To see the result of this test, the engineer removes the extension
.html from the navigation bar, then the browser will launch
the scan report. Figure 2 shows the scan report for the message
from Figure 1.
At the center of our solution is a program called MHonArc (http://www.mhonarc.org/).
MHonArc is a PERL (http://www.perl.org/) program that transforms
the messages into HTML pages and maintains an index. After playing
with MHonArc-generated pages, my partner Guilherme Augusto de Brito
Neves realized that we could use the MHonArc message numbers as
our internal message register required by MHA's ISO9000 proceedings.

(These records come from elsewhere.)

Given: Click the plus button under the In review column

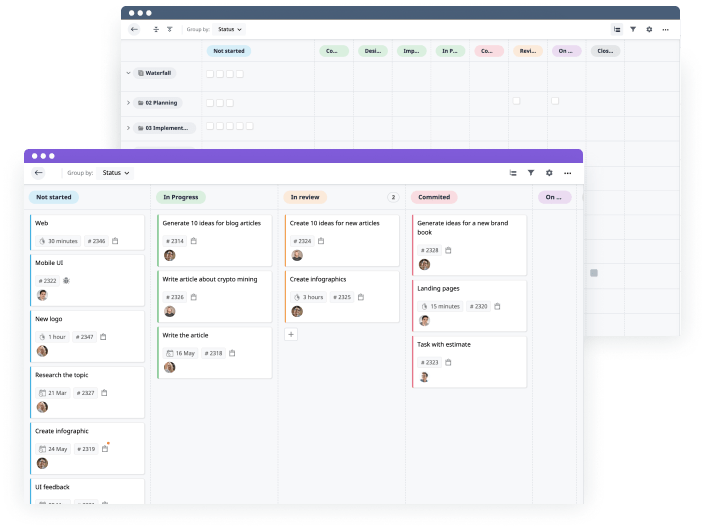Looking at the screenshot, I should tap(291, 334).
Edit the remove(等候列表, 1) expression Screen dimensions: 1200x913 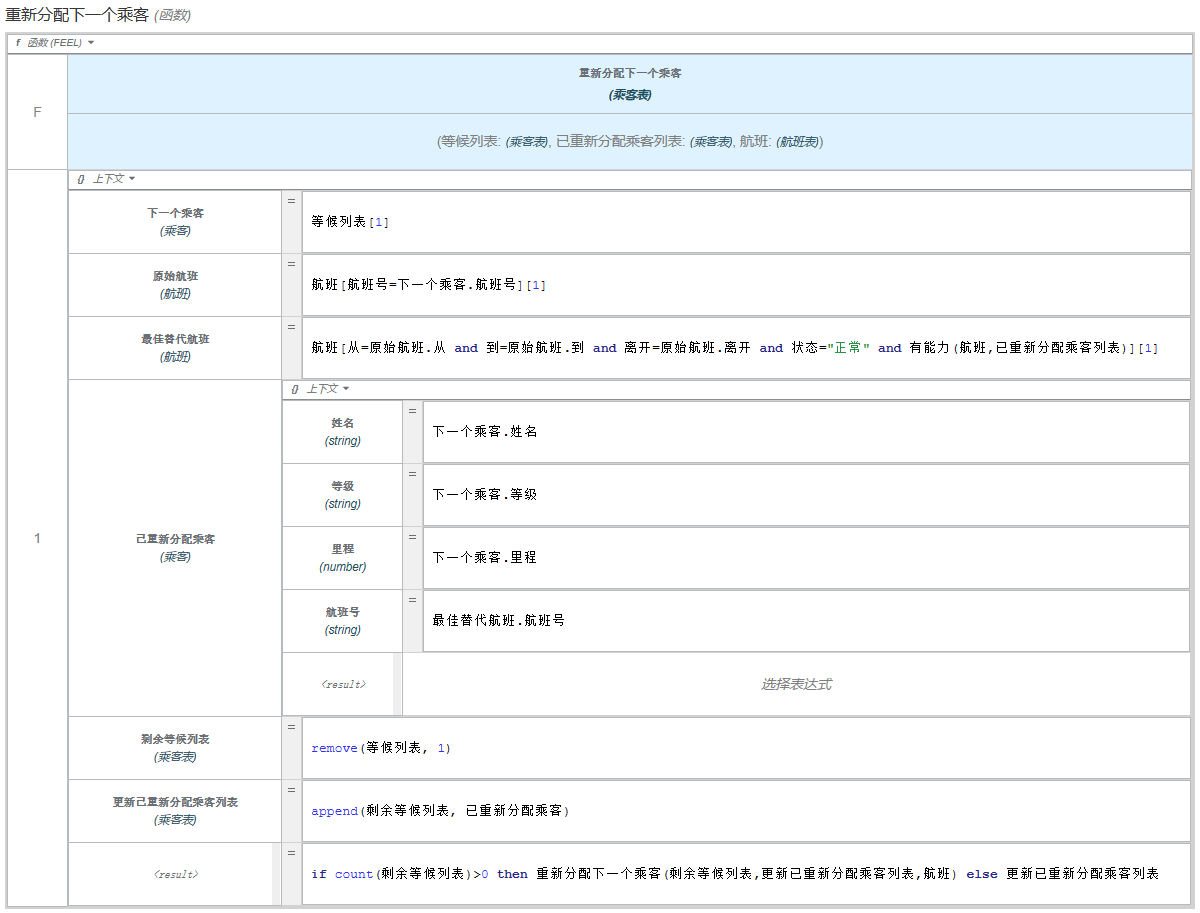click(x=745, y=748)
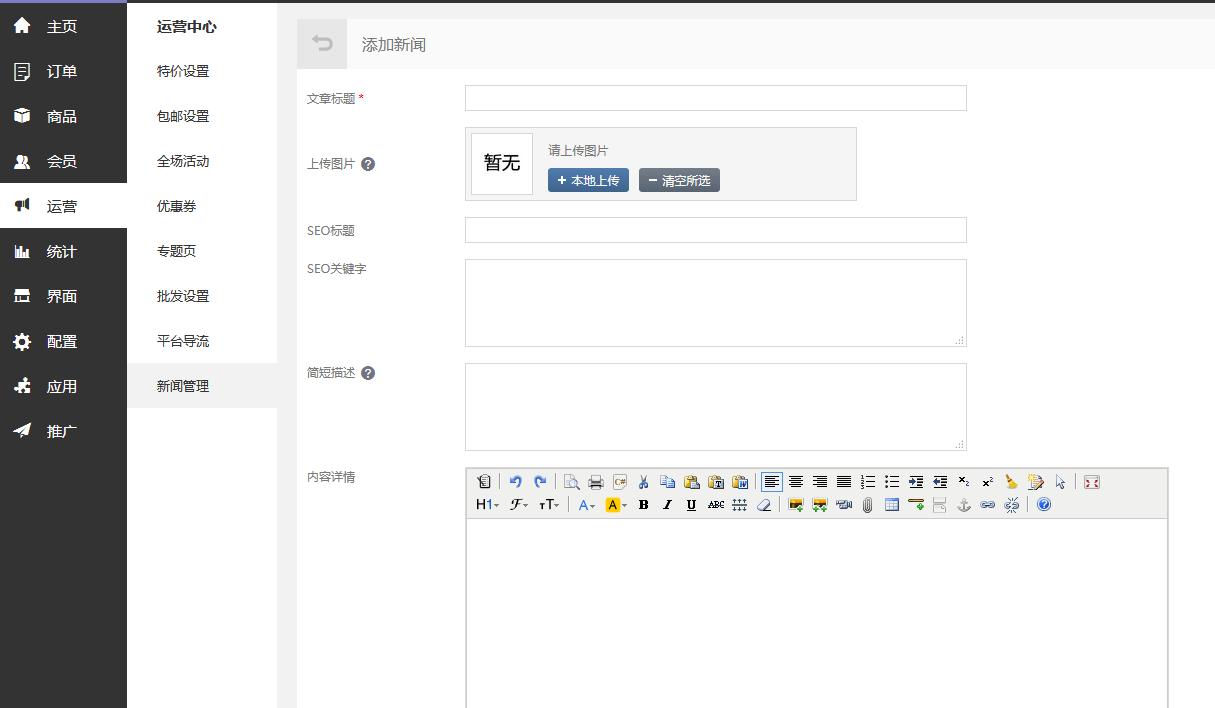Click the Undo icon in the content editor
The height and width of the screenshot is (708, 1215).
tap(514, 481)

This helped lead us to our final solution.
The MHonArc Program
MHonArc installation is simple and well documented (http://www.mhonarc.org/MHonArc/doc/install.html).
If the required PERL version is previously installed, there is no
problem installing MHonArc. (The system described in this article
uses MHonArc 2.4.7 and Perl 5.006.)
MHonArc can convert a single message, mail folders, or UUCP- or
UNIX-style mailboxes to HTML. The simplest way do run it is:
mhonarc path_to_inbox_file
This will convert all messages in the inbox file into HTML pages.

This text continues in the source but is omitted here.